## Task
Looking at the entries underneath, work out how many lines contain "will". Write only that number.

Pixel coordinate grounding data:
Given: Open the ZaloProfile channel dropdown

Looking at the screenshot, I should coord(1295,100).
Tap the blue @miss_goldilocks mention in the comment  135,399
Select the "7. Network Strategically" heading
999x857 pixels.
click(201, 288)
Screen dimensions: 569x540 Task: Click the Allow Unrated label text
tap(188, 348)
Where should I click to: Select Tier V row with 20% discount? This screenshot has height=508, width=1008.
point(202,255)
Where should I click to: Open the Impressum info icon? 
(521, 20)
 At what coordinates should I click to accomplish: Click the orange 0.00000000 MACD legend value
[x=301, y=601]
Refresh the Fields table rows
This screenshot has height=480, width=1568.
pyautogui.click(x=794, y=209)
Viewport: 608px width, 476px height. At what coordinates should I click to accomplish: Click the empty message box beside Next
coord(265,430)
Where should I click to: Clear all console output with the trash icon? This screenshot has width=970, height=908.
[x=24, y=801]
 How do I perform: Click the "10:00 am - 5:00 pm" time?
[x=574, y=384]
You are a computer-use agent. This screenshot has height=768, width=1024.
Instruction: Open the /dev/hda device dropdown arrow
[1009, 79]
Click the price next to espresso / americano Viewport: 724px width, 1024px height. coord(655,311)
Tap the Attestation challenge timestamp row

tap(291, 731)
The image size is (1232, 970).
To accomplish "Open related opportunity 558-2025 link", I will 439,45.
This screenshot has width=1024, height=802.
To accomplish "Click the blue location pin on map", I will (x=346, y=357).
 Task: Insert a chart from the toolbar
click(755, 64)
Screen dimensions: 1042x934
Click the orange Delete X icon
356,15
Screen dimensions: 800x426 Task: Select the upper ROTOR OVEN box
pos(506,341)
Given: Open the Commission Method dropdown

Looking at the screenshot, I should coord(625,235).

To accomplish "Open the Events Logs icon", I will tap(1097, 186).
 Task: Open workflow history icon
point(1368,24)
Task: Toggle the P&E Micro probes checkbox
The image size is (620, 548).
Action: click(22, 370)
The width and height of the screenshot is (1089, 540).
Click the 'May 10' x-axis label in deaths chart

## Solution for this exercise
3